PostgreSQL is not a hard disk pig. Oracle is. This is not counting the data (because PostgreSQL have been known to handle a cargo load of data without forcing the user to pay a penny more). Buy a cheap 20 gigger IDE and it will be fine for development purposes (and lots of MP3s on the PostgreSQL side). If you want to be a kick ass Oracle DBA someday.. get your company to invest in some IDE or SCSI RAIDs (haha yeah right). The only rule is don't buy the biggest drive you can get.. but get as many number of smaller drives you can purchase and a decent RAID subsystem. Most development box I see (doing SQL and forms work) make do with plain old single IDE drives though. Again, the RAID is for tuning-happy admins doing stress-testing and production.
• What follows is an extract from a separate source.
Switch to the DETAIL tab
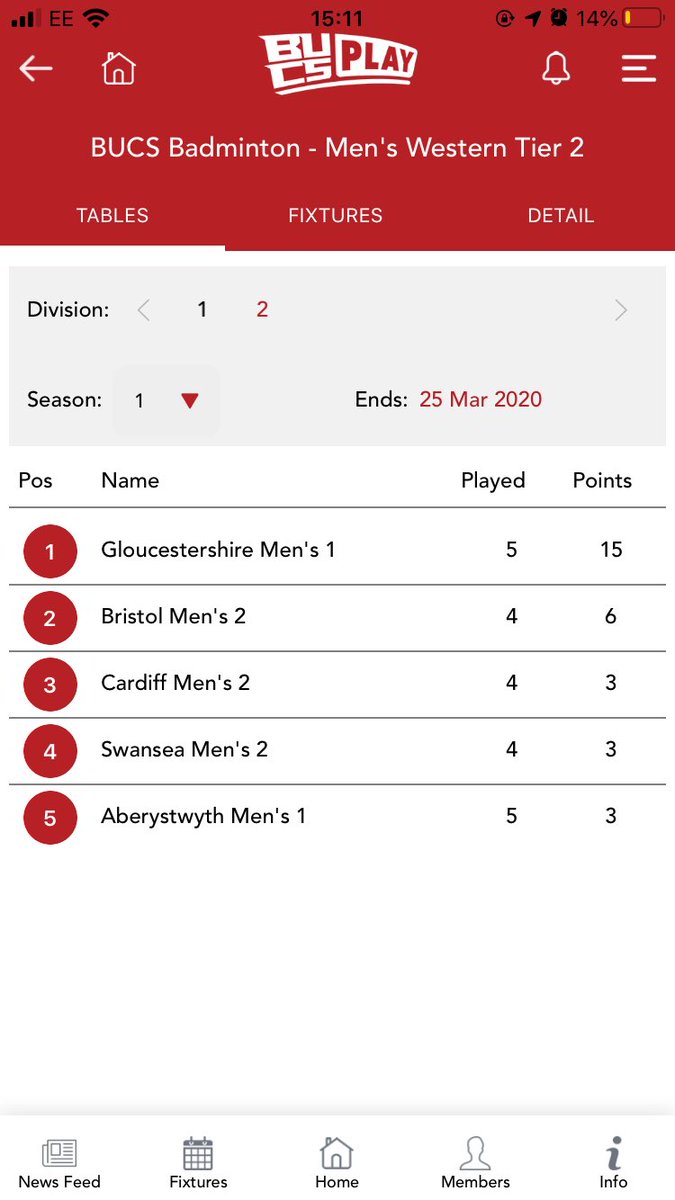click(x=561, y=215)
There are a lot of how-tos on this on the net without spending on books.

6. When you can remember the difference between RAID 0, 1, and 5.. buy the book "Scaling Oracle" and read at least the first half of it.

7. There is a seach function on both and -- use it. It will get you more information about hardware recommendations.

Posted by Li-fan Chen on

P.S. I am disgusted at Windows 2000. Just pointing out a tiny little section of it would illustrate its overall problems (one of which is.. documented bugs created in 1996 are still here in 2001-and god knows about the undocumented ones).

IIS 3.0's VBScript 5.0 is not easy when you trying to get a Site-wide hash structure up and going takes hours of debugging; half an hour of doc reading; follow by the grim realization that Scripting.Dictionary doesn't work with Application.Contents() so that's why you can't debug the problem out of the system; following by a upgrade download, registering the upgrade download; documenting the mess so the next bloke that waltz into your company doing ASP work don't face the same problem (if she or he reads docs at all), follow by ripping out your hair out knowing that the competition probably did the same exact thing with OpenACS+AOLserver (or even something as gross as ColdFusion 4.5) in less than 3 minutes reading just the basic docs. .Net? Service Pack SP1+SP2? No thanks. Any Canadian OpenACS companies? Hire me!